*** Opening RAW DATA ***

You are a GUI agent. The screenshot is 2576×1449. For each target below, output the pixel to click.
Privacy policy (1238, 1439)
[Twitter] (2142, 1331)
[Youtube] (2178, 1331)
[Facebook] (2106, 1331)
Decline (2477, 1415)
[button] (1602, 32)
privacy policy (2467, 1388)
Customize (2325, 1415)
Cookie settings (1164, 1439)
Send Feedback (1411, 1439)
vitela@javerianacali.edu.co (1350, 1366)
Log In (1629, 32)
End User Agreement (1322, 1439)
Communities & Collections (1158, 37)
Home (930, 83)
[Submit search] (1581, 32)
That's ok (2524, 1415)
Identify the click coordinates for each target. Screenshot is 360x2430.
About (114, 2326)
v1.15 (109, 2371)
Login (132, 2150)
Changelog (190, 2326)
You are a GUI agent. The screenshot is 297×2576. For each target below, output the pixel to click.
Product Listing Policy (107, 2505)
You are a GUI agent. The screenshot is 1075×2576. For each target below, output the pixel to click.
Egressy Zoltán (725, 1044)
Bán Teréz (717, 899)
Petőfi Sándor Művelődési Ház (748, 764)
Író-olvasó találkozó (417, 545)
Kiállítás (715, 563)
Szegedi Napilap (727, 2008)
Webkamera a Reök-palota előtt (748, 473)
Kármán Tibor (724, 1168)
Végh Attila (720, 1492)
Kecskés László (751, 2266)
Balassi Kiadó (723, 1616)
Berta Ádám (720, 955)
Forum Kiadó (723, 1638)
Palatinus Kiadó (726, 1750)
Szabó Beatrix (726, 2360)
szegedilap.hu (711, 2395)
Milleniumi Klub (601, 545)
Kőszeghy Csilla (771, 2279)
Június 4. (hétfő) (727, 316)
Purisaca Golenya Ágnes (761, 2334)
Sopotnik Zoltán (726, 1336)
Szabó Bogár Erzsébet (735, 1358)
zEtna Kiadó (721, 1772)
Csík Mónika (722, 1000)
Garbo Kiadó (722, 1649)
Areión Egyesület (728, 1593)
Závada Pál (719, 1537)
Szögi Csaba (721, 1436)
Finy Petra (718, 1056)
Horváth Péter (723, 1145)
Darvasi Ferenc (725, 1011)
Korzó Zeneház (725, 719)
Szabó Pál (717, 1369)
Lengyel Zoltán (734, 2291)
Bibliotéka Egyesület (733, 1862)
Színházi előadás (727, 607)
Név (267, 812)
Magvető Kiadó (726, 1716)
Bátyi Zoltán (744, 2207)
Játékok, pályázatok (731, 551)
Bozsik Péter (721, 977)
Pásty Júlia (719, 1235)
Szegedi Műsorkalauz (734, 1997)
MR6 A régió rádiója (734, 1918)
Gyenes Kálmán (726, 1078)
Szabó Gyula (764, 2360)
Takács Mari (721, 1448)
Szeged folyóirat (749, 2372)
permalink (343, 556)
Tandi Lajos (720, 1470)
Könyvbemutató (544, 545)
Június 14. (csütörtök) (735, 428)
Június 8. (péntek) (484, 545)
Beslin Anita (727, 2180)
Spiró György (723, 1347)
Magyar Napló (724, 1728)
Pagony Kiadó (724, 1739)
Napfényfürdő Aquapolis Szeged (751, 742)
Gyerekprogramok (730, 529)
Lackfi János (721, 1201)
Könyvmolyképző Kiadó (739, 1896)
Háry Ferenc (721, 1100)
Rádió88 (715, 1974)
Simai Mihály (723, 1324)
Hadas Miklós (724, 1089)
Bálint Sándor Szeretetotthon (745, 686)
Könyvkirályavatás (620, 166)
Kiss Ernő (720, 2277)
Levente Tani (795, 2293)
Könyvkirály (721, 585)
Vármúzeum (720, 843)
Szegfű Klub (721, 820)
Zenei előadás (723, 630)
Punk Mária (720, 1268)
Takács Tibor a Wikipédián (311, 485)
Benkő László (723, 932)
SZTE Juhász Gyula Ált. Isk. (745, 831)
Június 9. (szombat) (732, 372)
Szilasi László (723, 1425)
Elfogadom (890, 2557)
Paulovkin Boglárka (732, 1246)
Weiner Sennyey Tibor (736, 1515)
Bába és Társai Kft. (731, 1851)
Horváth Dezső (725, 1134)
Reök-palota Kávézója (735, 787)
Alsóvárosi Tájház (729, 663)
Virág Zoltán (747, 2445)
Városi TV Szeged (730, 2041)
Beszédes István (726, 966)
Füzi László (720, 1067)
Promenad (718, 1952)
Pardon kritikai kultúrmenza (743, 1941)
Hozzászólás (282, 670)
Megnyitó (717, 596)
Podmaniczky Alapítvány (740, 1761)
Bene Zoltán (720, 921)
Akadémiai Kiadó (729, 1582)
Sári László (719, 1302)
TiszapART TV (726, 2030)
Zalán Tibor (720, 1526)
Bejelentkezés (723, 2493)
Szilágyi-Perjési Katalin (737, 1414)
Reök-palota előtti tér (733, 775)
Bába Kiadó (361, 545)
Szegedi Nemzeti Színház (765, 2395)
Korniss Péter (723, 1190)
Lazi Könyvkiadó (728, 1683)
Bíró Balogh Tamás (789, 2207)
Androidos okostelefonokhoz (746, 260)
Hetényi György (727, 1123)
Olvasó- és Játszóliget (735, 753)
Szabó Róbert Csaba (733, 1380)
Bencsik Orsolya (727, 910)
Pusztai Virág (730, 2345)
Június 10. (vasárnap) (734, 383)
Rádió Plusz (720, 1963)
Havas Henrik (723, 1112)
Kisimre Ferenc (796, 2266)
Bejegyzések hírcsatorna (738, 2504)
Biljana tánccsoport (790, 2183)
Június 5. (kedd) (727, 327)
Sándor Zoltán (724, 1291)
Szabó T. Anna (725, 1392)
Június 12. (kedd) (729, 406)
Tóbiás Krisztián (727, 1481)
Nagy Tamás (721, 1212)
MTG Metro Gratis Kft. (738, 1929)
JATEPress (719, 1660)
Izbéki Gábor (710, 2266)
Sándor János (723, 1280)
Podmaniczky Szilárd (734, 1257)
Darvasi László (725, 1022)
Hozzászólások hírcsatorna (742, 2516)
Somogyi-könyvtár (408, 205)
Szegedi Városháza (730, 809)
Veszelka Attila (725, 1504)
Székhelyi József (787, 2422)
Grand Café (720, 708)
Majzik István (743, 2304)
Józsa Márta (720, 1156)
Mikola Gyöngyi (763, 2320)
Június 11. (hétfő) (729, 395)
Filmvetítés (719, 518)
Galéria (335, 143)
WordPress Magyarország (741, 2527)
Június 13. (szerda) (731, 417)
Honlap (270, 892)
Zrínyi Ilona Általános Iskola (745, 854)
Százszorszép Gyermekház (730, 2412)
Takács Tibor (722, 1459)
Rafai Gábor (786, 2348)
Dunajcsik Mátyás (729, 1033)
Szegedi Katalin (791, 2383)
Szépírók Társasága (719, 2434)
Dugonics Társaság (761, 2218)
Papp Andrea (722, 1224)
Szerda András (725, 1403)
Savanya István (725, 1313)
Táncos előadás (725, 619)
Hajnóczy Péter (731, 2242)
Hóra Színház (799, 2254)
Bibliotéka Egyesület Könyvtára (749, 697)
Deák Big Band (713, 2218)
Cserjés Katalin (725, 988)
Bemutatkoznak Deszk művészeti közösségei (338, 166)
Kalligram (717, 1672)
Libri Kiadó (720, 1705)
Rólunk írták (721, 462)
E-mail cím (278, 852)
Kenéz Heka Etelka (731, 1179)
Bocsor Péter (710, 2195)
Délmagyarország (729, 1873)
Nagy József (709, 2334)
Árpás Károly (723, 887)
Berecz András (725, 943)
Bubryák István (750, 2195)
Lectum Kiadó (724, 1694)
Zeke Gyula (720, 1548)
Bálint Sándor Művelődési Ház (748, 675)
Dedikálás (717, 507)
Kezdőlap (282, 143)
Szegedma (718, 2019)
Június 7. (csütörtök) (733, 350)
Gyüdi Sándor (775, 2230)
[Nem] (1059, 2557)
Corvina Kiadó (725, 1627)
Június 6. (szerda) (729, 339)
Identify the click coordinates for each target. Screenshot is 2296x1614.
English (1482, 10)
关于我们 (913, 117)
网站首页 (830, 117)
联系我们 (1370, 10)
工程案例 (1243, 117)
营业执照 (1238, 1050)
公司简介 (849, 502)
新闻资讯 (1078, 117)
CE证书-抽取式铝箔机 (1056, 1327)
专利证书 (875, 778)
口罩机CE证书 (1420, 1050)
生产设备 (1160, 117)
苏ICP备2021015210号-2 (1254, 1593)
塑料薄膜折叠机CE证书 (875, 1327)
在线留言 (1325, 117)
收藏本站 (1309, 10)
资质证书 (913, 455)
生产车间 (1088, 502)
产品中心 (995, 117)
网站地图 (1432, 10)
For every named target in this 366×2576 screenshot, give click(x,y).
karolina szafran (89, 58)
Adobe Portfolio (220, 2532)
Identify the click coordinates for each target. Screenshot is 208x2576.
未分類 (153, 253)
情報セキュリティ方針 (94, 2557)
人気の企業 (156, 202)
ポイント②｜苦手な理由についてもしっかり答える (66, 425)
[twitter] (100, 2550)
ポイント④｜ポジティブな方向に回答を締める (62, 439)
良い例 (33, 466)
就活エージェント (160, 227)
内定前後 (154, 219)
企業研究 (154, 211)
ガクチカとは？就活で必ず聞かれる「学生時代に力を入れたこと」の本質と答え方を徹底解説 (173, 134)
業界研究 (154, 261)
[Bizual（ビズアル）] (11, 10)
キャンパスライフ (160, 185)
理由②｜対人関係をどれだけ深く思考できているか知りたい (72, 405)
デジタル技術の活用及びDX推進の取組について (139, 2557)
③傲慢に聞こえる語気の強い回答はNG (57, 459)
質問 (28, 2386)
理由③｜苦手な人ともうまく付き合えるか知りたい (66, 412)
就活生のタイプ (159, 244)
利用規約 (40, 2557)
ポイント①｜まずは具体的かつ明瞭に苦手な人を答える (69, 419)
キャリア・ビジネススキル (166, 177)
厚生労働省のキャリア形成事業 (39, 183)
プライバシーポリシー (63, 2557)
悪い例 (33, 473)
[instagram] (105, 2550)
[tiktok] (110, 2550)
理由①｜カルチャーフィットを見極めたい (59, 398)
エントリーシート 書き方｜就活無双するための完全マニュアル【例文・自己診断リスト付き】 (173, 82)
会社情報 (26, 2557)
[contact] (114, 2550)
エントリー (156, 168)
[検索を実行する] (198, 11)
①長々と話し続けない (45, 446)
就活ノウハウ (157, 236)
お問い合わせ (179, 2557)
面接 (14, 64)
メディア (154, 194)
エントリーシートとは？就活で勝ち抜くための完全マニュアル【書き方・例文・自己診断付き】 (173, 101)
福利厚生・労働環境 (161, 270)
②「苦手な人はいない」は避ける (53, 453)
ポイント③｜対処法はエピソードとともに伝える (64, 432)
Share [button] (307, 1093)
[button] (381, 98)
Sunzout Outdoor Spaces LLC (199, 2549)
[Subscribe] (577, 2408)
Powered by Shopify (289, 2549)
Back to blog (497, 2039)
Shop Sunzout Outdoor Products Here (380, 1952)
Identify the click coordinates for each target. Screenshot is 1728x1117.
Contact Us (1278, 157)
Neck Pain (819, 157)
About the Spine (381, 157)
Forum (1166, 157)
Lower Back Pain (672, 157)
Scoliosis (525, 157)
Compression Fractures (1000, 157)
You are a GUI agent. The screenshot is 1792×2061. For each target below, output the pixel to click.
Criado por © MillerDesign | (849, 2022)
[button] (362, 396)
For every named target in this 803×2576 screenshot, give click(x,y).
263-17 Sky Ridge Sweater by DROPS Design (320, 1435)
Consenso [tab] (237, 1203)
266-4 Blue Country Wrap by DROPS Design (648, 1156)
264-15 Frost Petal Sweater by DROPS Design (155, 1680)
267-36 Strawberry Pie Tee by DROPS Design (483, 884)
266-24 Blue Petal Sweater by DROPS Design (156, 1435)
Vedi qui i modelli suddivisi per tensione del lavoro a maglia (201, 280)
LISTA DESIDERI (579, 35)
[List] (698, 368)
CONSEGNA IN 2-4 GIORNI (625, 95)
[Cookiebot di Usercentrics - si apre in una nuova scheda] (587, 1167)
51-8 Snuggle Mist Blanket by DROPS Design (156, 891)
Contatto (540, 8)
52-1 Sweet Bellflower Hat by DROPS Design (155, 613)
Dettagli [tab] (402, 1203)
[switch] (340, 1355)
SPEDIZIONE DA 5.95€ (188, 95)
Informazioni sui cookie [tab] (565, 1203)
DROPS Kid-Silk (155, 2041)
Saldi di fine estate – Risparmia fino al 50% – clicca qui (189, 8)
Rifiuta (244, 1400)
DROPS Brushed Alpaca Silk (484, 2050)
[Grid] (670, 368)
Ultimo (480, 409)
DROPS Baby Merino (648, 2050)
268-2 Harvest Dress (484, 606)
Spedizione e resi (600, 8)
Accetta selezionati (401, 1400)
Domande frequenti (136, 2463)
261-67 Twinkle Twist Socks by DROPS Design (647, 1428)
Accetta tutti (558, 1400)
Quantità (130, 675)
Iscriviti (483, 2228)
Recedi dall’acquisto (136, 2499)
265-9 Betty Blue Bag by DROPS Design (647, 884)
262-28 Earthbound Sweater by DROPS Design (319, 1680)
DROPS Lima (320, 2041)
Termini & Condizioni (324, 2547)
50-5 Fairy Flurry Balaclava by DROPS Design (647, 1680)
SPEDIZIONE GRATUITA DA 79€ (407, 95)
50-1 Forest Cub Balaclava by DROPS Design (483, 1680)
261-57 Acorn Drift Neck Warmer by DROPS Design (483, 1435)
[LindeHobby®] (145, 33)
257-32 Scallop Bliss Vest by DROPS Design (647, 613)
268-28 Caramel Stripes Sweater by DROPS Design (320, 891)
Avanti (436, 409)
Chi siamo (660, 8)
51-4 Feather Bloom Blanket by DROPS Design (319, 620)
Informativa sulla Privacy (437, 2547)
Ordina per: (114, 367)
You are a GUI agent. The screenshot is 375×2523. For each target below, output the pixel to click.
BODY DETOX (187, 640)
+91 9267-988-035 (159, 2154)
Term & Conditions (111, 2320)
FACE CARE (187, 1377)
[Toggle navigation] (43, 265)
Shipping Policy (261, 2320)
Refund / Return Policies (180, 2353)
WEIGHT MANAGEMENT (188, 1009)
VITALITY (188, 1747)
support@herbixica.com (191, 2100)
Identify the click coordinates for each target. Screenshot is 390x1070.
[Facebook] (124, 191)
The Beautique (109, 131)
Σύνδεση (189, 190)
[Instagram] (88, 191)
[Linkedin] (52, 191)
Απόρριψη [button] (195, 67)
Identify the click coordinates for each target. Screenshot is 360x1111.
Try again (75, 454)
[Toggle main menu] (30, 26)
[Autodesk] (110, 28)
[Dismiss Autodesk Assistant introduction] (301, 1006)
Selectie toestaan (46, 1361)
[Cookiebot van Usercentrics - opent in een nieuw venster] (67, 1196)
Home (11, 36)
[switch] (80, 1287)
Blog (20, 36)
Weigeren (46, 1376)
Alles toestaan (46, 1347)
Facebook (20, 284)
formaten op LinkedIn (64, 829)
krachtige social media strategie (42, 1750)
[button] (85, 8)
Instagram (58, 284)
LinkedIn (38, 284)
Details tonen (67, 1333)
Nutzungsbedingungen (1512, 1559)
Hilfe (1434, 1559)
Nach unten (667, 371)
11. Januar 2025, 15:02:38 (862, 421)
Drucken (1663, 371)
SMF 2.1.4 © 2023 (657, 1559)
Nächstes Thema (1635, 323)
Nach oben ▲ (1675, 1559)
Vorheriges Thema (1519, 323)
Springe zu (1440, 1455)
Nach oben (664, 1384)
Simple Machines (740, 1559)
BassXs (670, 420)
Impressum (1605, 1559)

*** Closing RAW DATA ***

### WHAT TO PRODUCE
Output the lines above between the one holding "Palatinus Kiadó (726, 1750)" and the one holding "Garbo Kiadó (722, 1649)", inclusive, with nothing before or after them.

### SOLUTION TO THE PROBLEM
Palatinus Kiadó (726, 1750)
Szabó Beatrix (726, 2360)
szegedilap.hu (711, 2395)
Milleniumi Klub (601, 545)
Kőszeghy Csilla (771, 2279)
Június 4. (hétfő) (727, 316)
Purisaca Golenya Ágnes (761, 2334)
Sopotnik Zoltán (726, 1336)
Szabó Bogár Erzsébet (735, 1358)
zEtna Kiadó (721, 1772)
Csík Mónika (722, 1000)
Garbo Kiadó (722, 1649)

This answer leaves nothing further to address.